> WHAT IS ASKED:
Using the forum thread on training image generators, decide whether each statement agrees with it: (a) One commenter says Getty and Adobe offer models trained only on images they have the rights to. (b) A commenter who works in this space says Adobe Stock has no content moderation. (c) According to one reply, an Adobe stock image generation prompt for an adventurer with a whip and hat returns Harrison Ford dressed like Indiana Jones. For each, answer yes or no and quote the deciding words.

> TEXT PASSAGE:
┌──
Comment by barbazoo

joegibbs 14 hours ago

I think it would be very, very difficult - almost impossible - to create a dataset to train an image generator that doesn't contain any copyrighted material that you don't have the rights to. There's the obvious stuff like Mickey Mouse or Superman, you just run some other tool over it to filter them out, but there are so many ridiculous things that can be copyrighted (depictions of buildings, tattoos), things like crowd shots, pictures of cities that have ads in the background, that I don't know how you could do it. I'm sure even Adobe's stock library would have a lot of violations like that.

Reply View 0 replies

BadCookie 18 hours ago

Getty and Adobe offer models that were trained only on images that they have the rights to. Those models might meet Netflix’s standards?

Reply View 13 replies

Havoc 7 hours ago

Doesn’t seem likely that adobe has a owned collection of content big enough. Seems very likely that they just deemed the legal risk to be outweighed by commercial opportunity. They kinda had to - a product that generates stuff that gets you sued is not worth paying whatever they charge for their subscription

Reply View | 0 replies
AnthonyMouse 17 hours ago

I kind of wonder if that even works.
If you take a model trained on Getty and ask it for Indiana Jones or Harry Potter, what does it give you? These things are popular enough that it's likely to be present in any large set of training data, either erroneously or because some specific works incorporated them in a way that was licensed or fair use for those particular works even if it isn't in general.
And then when it conjures something like that by description rather than by name, how are you any better off than something trained from random social media? It's not like you get to make unlicensed AI India Jones derivatives just because Getty has a photo of Harrison Ford.

Reply View | 11 replies
- runeblaze 16 hours ago
  
  I work in this space. In traditional diffusion-based regimes (paired image and text), one can absolutely check the text to remove all occurrences of Indiana Jones. Likewise, Adobe Stock has content moderation that ensures (up to human moderation limit) no dirty content. It is a world without Indiana Jones to the model
  
  Reply View | 5 replies
  
  goatsi 16 hours ago
  
  If you ask the Adobe stock image generation for "Adventurer with a whip and hat portrait view , Brown leather hat, jacket, close-up"
  It gives you an image of Harrison Ford dressed like Indiana Jones.
  https://stock.adobe.com/ca/images/adventurer-with-a-whip-and...
└──
> RECORD EXTRACTS:
┌──
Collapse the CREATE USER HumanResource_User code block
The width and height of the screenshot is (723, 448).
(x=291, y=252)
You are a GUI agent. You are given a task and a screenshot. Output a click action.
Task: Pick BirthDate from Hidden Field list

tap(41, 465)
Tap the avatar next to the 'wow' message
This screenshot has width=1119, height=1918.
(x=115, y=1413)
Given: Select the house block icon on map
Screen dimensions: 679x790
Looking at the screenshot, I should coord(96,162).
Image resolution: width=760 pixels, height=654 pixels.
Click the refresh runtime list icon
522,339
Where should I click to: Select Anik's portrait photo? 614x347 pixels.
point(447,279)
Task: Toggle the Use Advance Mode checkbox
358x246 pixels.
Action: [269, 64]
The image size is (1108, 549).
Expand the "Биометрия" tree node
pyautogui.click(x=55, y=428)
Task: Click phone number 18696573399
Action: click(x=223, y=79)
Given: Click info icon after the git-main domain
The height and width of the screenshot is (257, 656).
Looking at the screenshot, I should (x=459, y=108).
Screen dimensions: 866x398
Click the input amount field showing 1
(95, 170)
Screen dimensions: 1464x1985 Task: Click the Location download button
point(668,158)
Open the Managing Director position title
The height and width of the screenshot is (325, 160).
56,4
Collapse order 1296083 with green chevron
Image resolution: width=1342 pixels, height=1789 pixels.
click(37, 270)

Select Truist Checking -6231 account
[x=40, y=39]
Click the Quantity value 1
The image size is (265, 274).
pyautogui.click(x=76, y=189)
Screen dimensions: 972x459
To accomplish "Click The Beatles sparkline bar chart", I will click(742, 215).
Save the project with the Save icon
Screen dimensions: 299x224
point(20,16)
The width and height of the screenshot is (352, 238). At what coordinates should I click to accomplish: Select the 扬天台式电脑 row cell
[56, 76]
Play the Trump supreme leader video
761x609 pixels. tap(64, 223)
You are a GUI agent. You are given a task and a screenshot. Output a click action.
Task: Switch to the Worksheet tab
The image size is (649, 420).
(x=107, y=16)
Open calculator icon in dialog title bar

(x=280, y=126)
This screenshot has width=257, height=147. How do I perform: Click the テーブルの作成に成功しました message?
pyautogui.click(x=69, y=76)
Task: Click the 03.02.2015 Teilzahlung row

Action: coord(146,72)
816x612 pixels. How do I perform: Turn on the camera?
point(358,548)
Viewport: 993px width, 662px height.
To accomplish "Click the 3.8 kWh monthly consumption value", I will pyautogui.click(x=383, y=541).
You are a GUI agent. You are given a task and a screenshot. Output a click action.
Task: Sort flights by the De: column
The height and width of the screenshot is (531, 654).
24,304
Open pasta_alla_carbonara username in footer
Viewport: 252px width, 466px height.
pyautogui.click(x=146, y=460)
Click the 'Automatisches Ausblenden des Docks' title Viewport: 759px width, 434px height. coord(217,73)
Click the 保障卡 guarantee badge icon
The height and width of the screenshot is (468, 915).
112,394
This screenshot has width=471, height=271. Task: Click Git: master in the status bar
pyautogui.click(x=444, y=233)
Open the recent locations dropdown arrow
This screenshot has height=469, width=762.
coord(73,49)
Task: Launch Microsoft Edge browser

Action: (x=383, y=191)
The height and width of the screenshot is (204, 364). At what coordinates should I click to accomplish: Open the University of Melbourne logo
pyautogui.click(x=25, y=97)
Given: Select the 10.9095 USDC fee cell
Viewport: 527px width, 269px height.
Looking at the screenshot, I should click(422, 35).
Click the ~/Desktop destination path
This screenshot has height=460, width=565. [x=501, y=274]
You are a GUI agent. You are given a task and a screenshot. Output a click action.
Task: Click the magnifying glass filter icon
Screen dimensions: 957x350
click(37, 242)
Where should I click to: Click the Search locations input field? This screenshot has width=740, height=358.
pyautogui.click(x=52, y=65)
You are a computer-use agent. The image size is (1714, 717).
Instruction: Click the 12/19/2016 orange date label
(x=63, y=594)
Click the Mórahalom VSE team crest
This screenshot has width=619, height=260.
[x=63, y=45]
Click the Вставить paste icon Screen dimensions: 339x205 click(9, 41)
└──
> OUTPUT:
(a) Yes: "Getty and Adobe offer models that were trained only on images that they have the rights to."
(b) No: "Adobe Stock has content moderation that ensures (up to human moderation limit) no dirty content."
(c) Yes: "It gives you an image of Harrison Ford dressed like Indiana Jones."